You can't simply ignore these problems and say that's not the issue. This IS the issue. "Old media", of which El Reg is a member, _is_ one of those "gatekeepers of truth", one that makes pretensions far in excess of anything the wikipedia has ever claimed. The wiki has problems dealing with conflict? Big deal. Aren't problems accurately reporting reality just a tad more important?
Maury
> It seems The Register is now being purged as a reference as
> it's now considered an 'unreliable source'.
A perfectly accurate description, IMHO.
Did any one of you bother to actually check the claims made in this article? It's not like it's a lot of work, it might take five whole minutes, starting with the links here. If you do bother to check, you'll notice that Bagley appeared in the naked short article and started making libelous attacks on "nameless" traders while re-directing links from existing articles in major magazines to his own site. People removed these edits, as they should have, and he re-added them. Over and over again.
When people told him to stop, he started attacking anyone that edited the articles or his user page, eventually trying to "out" one of the editors (laughably). That brought in the admins, who he immediately abused as well, and that led to a block. All of this happened in _one day_. Not to be stopped by that, he then started creating account after account after account so he could continue to abuse people for almost a month. That led to a ban, not when he "was merely writing about the site, from his own domain", but wayyyy back in 2006 when all of this was actually happening.

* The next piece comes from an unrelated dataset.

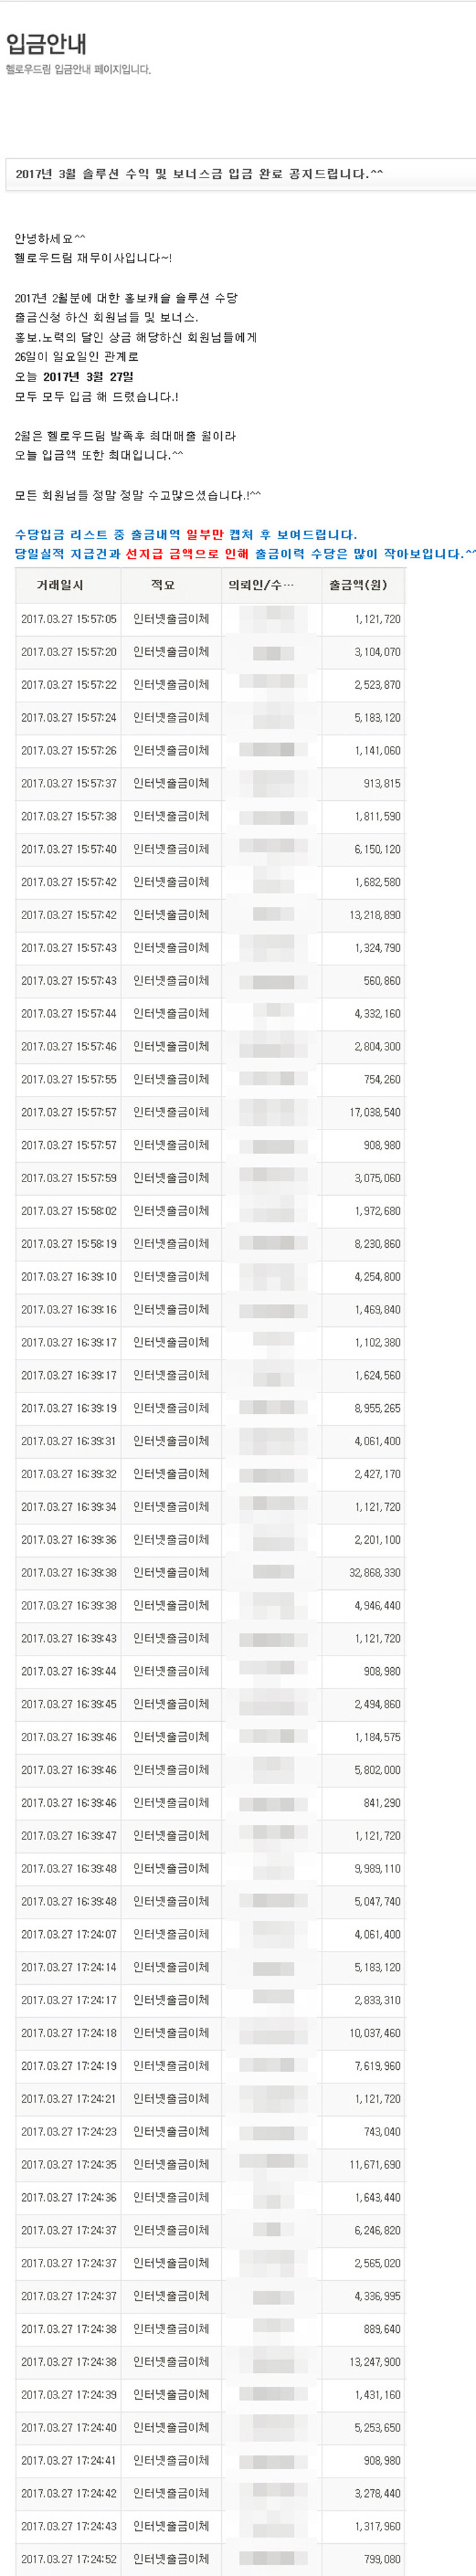Click the 의뢰인/수… column header

coord(261,585)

Read it for yourself: http://en.wikipedia.org/wiki/Wikipedia:Requests_for_checkuser/Case/WordBomb
This well recorded reality contrasts rather harshly with the claims in this article. The Reg claims Bagley "hadn't edited" in a year, which is a rather nice spin on "banned". It then goes on to say the "address was banned because Judd Bagley has accused Wikipedia's uber-administrators of skewing the contents of four online articles", which is obviously not the case -- he was banned over a year ago due to a variety of well recorded reasons.
But let's not let publicly recorded history get in the way of a good conspiracy theory, eh? Then what we do on the slow news days?